Un opérateur interne peut-il déclencher un chemin de divulgation plus large que l'utilisateur n'a jamais vraiment compris qu'il était là au départ ?

Ce n'est pas un détail secondaire. C'est là que le contrôle se trouve réellement.

Et la crypto est étrangement mauvaise pour admettre que la gouvernance se cache généralement dans des endroits ennuyeux comme les portées d'administration, les droits de contournement, les déclencheurs d'escalade, les rôles de révision, toutes les petites tables laides que personne ne met dans le graphique héroïque parce que cela ruine tout l'humeur futuriste.

Ça compte toujours.

Plus que les gens ne veulent l'admettre.

Une application peut rendre l'escalade de divulgation étroite, multipartite, douloureuse à déclencher. Une autre peut permettre à un rôle d'opérations d'élargir la vue et de continuer à appeler l'ensemble du flux de travail préservant la vie privée. Même couche de base Midnight. Même histoire de divulgation sélective. Modèle de confiance complètement différent une fois que le cas cesse de se comporter.

C'est la partie qui continue de me ronger.

Parce que les gens regarderont Midnight et penseront que la preuve gouverne le flux de travail. Dans le chemin par défaut, peut-être que c'est le cas. Mais au moment où le flux de travail rompt le modèle — cas signalé, litige, révision, exception tardive, peu importe — le centre de gravité se déplace. Rapidement. Maintenant, la règle pratique n'est pas « qu'est-ce que la preuve a vérifié ? » C'est « qui a le droit de toucher le chemin d'exception et combien peuvent-ils ouvrir une fois qu'ils le font ? »

Génial. Maintenant, c'est la politique avec de meilleurs outils et une interface plus agréable.

Et oui, ces chemins semblent toujours raisonnables lorsqu'ils sont écrits. Récupération d'urgence. Réponse à la fraude. Flexibilité réglementaire. Révision humaine. Les classiques. Peut-être que chacun d'eux est justifié. Cela signifie quand même que quelqu'un a écrit un deuxième livre de règles à côté du premier, et le deuxième est celui qui commence à diriger la salle au moment où le flux propre cesse d'être suffisant.

Midnight n'a même pas échoué là. C'est la partie laide.
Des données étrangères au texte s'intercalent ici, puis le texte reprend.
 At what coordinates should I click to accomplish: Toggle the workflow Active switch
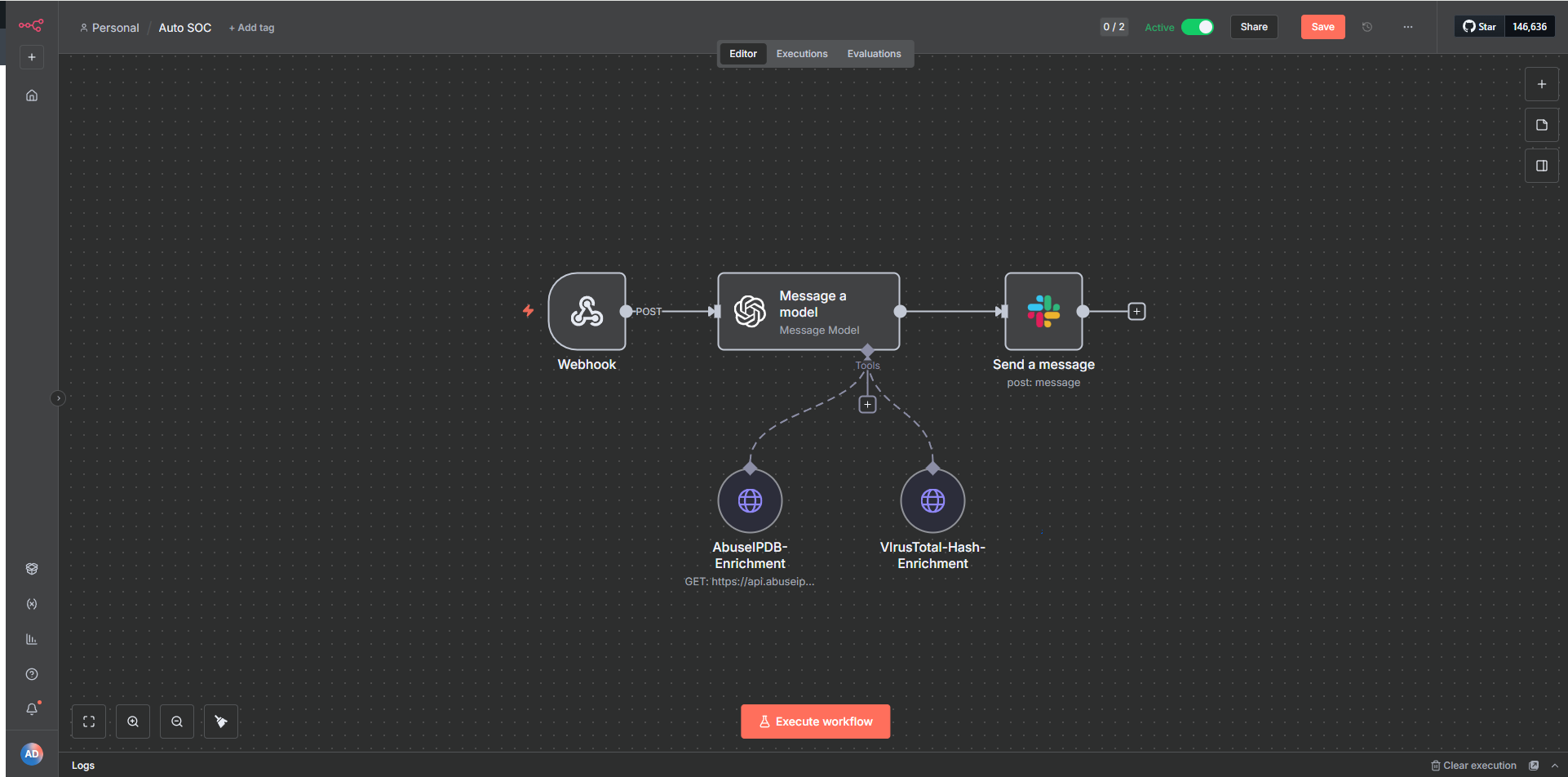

La preuve peut encore être valide. L'état privé peut encore être protégé. La chaîne peut encore faire exactement ce qu'elle a promis. Et le vrai débat peut encore se déplacer vers quelque chose de plus laid : qui a l'autorité de rendre le flux de travail moins privé maintenant, qui reste en dehors de cette boucle, et si l'utilisateur a jamais compris que cela faisait partie du système depuis le début.

La preuve est toujours là, c'est sûr.

Juste ne plus diriger la salle.

D'ici là, c'est le chemin d'exception qui fait cela. Et celui qui a eu le rôle qui dit que la version propre est terminée.